TO BE DONE:
Answer these from the text on analysis methods:
(a) What years of WSSI data does the EOF analysis cover?
(b) How does the moving t-test identify abrupt changes in WSSI?
(c) What is the Morlet wavelet analysis applied to?

┌─ TEXT

Empirical Orthogonal Function (EOF) analysis (Thompson and Wallace, Reference Thompson and Wallace1998) is applied to the WSSI data. EOF analysis is used to check the spatial and temporal distributions and assess the dual-mode feature of WSSI from 1979 to 2019; the results are then compared to those of a previous study from 2002 to 2010 (Hao and others, Reference Hao, Su and Huang2015). The moving t-test (Afifi and Azen, Reference Afifi and Azen1979) method is used to identify abrupt changes in WSSI by comparing the average values of two groups of samples. Morlet wavelet analysis (Lorenz, Reference Lorenz1951; Thompson and Wallace, Reference Thompson and Wallace1998) is applied to the time series of principal components (PCs) to detect periodic variations in more detail. Because the Morlet wavelet analysis decomposes a time series into time-frequency space, it is possible to determine both the dominant modes of variability and how those modes vary in time (Torrence and Compo, Reference Torrence and Compo1998).

└─
┌─ INFORMATION SHOWN

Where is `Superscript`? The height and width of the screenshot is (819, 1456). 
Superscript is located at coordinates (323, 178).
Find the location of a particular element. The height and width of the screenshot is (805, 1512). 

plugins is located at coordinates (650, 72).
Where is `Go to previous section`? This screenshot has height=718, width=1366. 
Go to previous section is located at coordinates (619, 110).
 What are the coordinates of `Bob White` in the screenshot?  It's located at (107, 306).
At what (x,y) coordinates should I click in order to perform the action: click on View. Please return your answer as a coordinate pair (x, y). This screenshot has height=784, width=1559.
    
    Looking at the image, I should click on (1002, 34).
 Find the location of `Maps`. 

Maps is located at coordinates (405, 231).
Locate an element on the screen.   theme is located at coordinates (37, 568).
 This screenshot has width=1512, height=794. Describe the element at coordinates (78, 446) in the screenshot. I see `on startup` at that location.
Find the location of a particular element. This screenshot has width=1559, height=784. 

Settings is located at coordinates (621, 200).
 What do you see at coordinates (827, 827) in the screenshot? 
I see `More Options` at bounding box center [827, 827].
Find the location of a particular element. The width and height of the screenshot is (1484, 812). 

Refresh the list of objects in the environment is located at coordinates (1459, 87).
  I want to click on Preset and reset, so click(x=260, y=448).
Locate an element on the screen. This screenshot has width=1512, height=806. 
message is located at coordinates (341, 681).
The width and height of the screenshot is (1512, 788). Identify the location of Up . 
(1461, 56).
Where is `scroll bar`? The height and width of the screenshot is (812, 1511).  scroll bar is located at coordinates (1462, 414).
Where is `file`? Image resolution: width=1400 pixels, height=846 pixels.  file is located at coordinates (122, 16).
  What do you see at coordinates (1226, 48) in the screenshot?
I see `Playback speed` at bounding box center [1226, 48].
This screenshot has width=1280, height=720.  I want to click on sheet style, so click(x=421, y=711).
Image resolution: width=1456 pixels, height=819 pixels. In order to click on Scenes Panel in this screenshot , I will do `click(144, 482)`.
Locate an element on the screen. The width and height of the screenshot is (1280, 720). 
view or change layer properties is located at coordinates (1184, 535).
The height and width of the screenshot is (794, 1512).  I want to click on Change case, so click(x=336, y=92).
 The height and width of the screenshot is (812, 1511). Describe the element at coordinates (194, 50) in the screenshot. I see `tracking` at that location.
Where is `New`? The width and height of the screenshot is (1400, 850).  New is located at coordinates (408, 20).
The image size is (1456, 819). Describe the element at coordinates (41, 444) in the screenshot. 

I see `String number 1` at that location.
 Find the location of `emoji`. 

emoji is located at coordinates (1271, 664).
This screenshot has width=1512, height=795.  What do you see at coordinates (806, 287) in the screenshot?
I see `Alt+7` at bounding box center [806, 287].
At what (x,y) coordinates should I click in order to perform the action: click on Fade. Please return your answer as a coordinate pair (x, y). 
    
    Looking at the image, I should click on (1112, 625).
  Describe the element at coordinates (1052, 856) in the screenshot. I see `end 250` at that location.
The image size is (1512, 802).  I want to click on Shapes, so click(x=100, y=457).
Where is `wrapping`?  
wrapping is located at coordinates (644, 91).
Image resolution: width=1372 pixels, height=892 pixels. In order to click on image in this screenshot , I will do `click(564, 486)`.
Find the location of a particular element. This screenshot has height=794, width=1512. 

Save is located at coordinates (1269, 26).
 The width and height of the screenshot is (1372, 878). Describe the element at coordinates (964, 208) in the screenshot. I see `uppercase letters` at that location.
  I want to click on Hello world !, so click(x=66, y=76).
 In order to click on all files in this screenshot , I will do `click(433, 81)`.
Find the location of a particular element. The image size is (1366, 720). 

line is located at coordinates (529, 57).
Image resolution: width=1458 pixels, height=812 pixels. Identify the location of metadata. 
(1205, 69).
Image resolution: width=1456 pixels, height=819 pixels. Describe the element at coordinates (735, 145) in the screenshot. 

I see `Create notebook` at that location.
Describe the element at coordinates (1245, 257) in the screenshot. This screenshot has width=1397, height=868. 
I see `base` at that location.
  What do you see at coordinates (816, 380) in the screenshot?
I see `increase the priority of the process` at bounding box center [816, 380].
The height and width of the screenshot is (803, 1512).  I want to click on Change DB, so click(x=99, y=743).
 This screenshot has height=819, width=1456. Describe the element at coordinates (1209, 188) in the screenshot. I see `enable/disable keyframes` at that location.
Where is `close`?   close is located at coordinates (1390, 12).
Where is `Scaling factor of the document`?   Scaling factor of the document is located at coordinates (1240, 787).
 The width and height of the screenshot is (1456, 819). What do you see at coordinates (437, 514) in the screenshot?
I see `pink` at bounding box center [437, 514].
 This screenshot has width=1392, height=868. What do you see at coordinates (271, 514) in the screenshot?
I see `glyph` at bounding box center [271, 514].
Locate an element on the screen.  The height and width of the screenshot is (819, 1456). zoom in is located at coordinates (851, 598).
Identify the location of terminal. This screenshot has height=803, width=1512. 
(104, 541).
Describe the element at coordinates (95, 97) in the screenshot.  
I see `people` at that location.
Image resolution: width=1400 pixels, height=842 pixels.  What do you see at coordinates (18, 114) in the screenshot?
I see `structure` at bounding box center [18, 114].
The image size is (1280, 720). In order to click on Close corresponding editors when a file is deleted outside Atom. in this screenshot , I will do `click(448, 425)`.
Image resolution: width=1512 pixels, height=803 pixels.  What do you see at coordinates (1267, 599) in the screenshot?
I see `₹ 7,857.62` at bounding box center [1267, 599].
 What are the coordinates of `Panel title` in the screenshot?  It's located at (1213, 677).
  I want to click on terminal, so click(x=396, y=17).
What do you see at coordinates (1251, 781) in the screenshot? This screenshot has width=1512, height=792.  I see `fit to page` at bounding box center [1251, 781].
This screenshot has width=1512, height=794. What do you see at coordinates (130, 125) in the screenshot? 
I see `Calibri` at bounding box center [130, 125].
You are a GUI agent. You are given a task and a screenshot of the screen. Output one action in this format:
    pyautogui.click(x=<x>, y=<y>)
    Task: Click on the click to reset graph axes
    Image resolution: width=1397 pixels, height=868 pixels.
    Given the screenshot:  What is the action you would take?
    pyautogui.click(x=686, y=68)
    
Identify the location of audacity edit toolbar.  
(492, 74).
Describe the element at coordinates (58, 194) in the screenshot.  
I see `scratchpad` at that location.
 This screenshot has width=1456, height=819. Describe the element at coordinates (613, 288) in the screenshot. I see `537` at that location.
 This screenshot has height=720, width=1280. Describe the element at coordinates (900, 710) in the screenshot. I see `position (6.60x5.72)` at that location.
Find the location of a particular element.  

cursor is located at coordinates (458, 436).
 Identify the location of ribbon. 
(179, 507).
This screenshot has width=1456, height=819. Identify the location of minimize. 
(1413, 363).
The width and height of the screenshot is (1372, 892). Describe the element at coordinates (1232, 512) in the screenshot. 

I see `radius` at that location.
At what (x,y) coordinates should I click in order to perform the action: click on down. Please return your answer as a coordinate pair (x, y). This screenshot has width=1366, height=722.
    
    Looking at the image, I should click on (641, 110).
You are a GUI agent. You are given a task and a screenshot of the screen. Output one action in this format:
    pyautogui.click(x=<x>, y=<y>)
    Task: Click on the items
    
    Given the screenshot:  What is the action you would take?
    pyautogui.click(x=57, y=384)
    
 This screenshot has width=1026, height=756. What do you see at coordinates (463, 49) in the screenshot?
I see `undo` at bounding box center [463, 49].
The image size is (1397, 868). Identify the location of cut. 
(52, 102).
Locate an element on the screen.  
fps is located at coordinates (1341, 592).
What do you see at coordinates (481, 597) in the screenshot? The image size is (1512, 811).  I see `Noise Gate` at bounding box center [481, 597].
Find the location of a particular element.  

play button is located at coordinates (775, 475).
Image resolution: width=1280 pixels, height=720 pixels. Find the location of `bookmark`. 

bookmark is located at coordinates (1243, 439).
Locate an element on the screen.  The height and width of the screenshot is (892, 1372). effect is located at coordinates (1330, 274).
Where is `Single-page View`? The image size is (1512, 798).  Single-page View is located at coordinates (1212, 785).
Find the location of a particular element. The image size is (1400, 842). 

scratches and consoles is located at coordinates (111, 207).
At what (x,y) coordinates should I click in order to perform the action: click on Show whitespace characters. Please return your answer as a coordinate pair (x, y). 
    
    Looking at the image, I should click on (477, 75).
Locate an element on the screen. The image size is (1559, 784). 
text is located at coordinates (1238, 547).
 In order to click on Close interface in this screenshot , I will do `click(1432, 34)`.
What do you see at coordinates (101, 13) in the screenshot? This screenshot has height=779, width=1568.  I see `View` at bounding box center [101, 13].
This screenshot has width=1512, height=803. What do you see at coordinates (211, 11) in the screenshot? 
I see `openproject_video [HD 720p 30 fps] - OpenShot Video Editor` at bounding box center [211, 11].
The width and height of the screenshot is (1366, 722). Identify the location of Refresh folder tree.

└─

OUTPUT:
(a) 1979 to 2019.
(b) By comparing the average values of two groups of samples.
(c) The time series of principal components (PCs).